I’ve always wished someone would write some “After-Christmas” music to give everyone a gentle letdown. Maybe it’s up to me on that one.
Until then, here is a checklist to help manage the musical/emotional shift that comes this time, every year.
- Who says Christmas ends at 10 AM on Christmas day? There is a holiday on January 6th called Epiphany. Many cultures celebrate this day as the day the Wise Men or Three Kings arrived to worship The Newborn King, Jesus. People keep the tree up, give gifts throughout this time and extend the holiday season well into January. And if you’re really looking for a reason to draw it out, Western Orthodox Christians celebrate on the 19th of January! What I’m saying here is, you don’t relegate the emotions, the music, the belief to just a few weeks a year. It’s your own life, create your own flow!

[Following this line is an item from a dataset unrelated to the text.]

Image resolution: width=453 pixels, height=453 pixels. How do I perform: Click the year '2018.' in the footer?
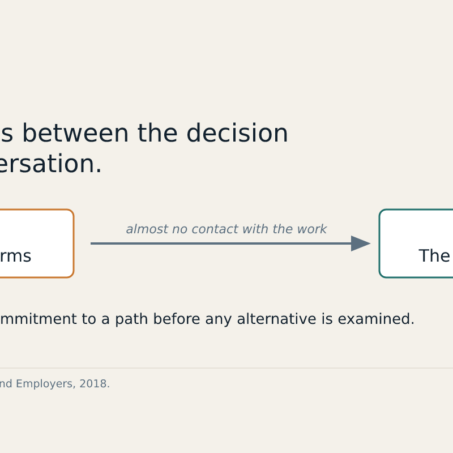pos(94,383)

Several years ago, I was having a truly bad year. Job loss, friends left, I made bad choices on top of that, and depression. I put up the Christmas tree in August. I took it down in February. I played Christmas songs, dressed in my Christmas shirts and ties. People talked, some laughed, my friends got it and we had a Christmas party in early September.
- Don’t just stop playing Christmas music all at once. Ease out of it. Start adding some of your regular songs into the mix bit by bit. Dare to keep a couple of Christmas songs in your mix all the year through.
- Don’t look at Christmas as “Something to get over with.” How would you feel as people were leaving your birthday party, they were looking at their phones and mumbling to each other, “Geez, I’m glad that’s over with, now I can get back to my real life?” What if joy, peace, benevolence, loving kindness, patience, and love were your “real life?”
- Keep a token Christmas decoration up all year. Keep it simple, an ornament, a figurine, a photo. Keep it in a subtle place where your eyes can rest on it, rather than it being pushed out of the way.
- Find that one Christmas song you really Love. What is it about that one song that emotionally strikes you, and then find a regular, secular song that replicates that feeling. Is it the beat? The lyrics, the topic, the piano? Whatever it is, seek out a song that gives you the emotional stimulation you desire all year round.
- Invite others, have a “Take Down Party” Have others tell stories about the Christmas’ that worked, that back-fired, that went better than expected. Weed through your decorations and have an ornament exchange, to get rid of the emotionally charged decorations and bless some one else.
- If you don’t celebrate Christmas, then keep certain habits up that elevate you, nurture you and serves others on your life.
Sure, the “Most Wonderful Time of the Year” can be hard to follow up with the normal day to day, if you haven’t planned for this Annual Emotional Speed Bump. But with a bit of thought and support from friends or family, it can really prepare you for starting the New Year emotionally strong.